For Enticknap, success looks different than for last year’s champion Cooper Webb or Eli Tomac who won six of the 17 races in 2019. It’s about knowing that when it’s time to ride back to the hauler – whether that is at the end of the Main or after a Last Chance Qualifier – that nothing was left on the track.

“My best finish was a 14th at the Monster Energy Cup – ever in my career,” Enticknap emphasized. “Making my way from the bottom is huge. I made my way from not even making the top 40 to finishing 14th in A-Main Event. That’s huge.”

And that’s progress.

In his second season with H.E.P. Motorsports, Enticknap predicts he will make 10 Mains this year.

Even if he advances to only half of the Features, it will be his best season in eight years at this level. Enticknap qualified for seven Mains in 2017 with a best of 18th at Vegas. He was in five Mains in 2018 with a best of 16th at San Diego before signing with his current team – and getting injured without rightly being able to show what he could do with them.

“I want to break into the top 10 – that’s my goal for the year – but as of right now I’m succeeding in all the little goals that I’ve set and I want to keep succeeding,” Enticknap said.

It’s not enough to want to finish well, however; riders have to visualize a path to success.
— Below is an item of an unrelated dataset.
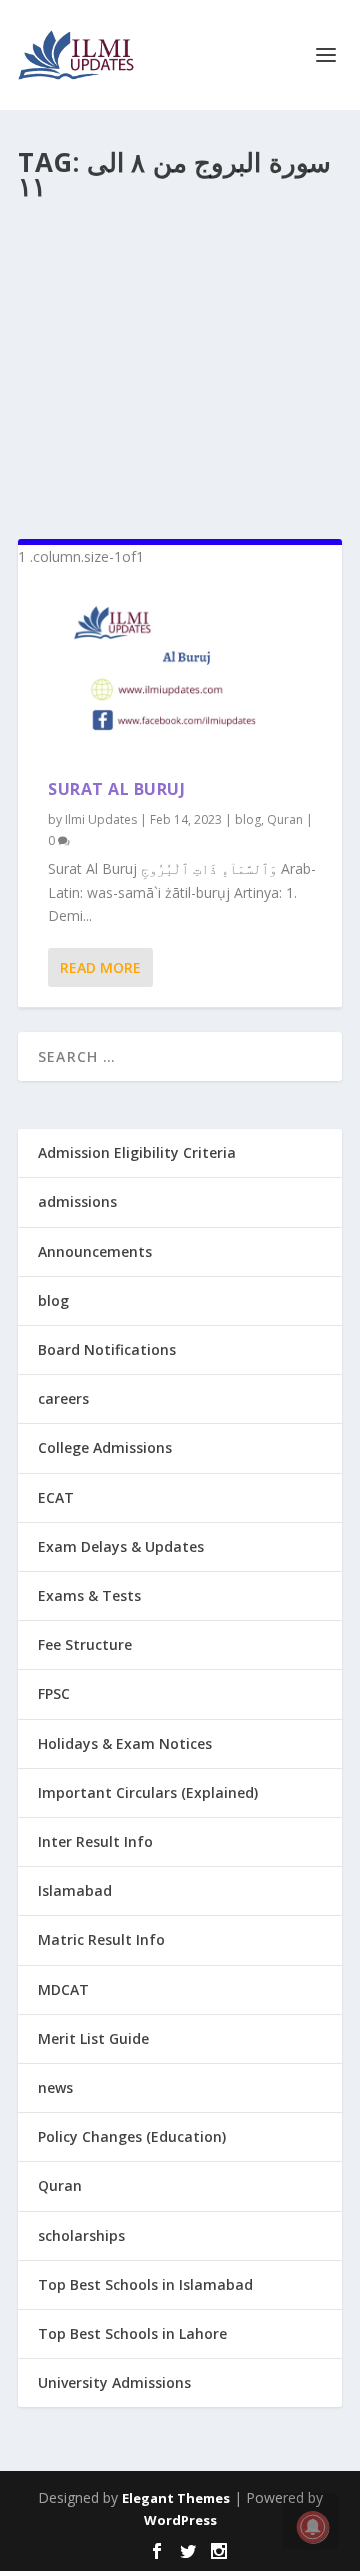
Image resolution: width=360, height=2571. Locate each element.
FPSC (54, 1693)
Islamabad (75, 1890)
For Enticknap, that will come with because of how he approaches stadium races. Towering over the field, Enticknap is not a small man by anyone’s measure so it’s ironic that he makes a comparison between Supercross and ballet. The indoor season is about precision, technical mastery, and finesse. And that is where Enticknap believes he shines.

“Supercross is more of a ballet. It’s more perfection. It’s something that takes so much talent – and you can see it in real life. When you watch an outdoor race, you’re like ‘that guy’s a beast’; he’s manhandling it; he’s hammering the throttle. And when you see a Supercross race it’s just so rhythmic and flowing and light. So much finesse on everything. Just such a fluent, technical race.”

Enticknap credits his background in BMX racing as one of the reasons why he is so fluid on a tight track.

“Supercross fits my riding style a lot,” Enticknap said. “I don’t like to just hang it out and get all sideways and just swap, swap, swap. I like to be very precise in all my movement. I’m a perfectionist. It helps in Supercross because everything is just timed by the millisecond.”